Even though there was a bit of juice pumped into the crypto market over the market pushing the price of Bitcoin over $3,600, the markets are still way down. Malware is on the rise and is still infiltrating the largest app marketplaces on the web.
Yes, once again the Google Play Store has been found to be hosting malicious applications designed to steal cryptocurrencies. The malware in question, Clipper, has been discovered by researchers at ESET internet security firm who had reported on their findings at the weekend.
The Clipper malware monitors and intercepts the clipboard software which is commonly used to copy and paste crypto wallet addresses. “It modifies the string to that of the attacker so the funds are sent to them instead of the recipient. This crude form of crypto jacking was prevalent a couple of years ago and has now reared its head once again.”

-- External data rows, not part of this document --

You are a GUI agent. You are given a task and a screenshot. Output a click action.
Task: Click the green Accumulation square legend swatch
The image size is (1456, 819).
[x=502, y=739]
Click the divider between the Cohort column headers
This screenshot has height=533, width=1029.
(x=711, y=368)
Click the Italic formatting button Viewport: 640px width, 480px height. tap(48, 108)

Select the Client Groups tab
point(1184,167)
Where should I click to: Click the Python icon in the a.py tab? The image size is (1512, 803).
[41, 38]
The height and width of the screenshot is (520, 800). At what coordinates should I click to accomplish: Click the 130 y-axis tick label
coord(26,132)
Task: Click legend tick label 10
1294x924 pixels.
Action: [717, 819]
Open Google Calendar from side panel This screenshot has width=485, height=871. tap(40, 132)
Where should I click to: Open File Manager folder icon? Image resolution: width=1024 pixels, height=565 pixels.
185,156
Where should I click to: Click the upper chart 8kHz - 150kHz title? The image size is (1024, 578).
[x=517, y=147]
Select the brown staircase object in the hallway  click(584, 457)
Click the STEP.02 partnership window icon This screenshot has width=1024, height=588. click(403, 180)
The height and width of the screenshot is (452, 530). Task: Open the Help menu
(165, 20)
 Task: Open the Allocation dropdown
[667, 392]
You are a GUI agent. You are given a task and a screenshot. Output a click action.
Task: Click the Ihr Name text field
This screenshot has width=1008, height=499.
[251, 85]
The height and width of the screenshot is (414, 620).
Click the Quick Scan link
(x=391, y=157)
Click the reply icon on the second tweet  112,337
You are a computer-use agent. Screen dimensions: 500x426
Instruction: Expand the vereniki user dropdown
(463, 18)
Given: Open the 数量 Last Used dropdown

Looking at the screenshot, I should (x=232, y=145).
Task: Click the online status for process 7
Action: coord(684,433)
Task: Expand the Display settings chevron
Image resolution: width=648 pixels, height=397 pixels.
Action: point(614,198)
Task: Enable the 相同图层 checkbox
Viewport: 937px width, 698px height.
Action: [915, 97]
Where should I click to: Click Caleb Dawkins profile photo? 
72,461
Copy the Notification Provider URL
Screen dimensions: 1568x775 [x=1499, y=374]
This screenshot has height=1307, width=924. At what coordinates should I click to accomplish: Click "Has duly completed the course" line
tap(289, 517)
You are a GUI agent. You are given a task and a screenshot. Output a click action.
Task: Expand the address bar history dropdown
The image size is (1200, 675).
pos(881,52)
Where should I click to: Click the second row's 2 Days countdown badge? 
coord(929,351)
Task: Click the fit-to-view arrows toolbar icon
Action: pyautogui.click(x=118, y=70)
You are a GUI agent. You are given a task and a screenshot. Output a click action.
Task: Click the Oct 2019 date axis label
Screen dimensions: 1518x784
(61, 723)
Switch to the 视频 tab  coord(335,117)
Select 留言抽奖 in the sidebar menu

The researchers at the internet security company have claimed that they have found malware on Google’s official Android app store and hosted on Cnet, one of the largest legitimate software download websites. Android/Clipper.C have both grown from their previous attempts at modifying wallet addresses. Metamask is clearly the influence of this version in an attempt to fool the users into downloading what they think is the real app. The report goes on to add:
“We spotted Android/Clipper.C shortly after it had been introduced at the official Android store, which was on February 1, 2019. We reported the discovery to the Google Play security team, who removed the app from the Store.”
For those that don’t know what Metamask it, as it says on their website, it is “a bridge that allows you to visit the distributed web of tomorrow in your browser today.” This allows you to run Ethereum dApps right in your browser without running full Ethereum node.
It’s important to say that there isn’t a mobile version of Metamask and it is only available as a browser plugin for Firefox and Chrome. The methods used to pilfer cryptocurrency are becoming smarter and more sophisticated although this one is an exception.
It is becoming a lot clearer that users are no longer able to rely on the screening processes for the big app stores and play stores.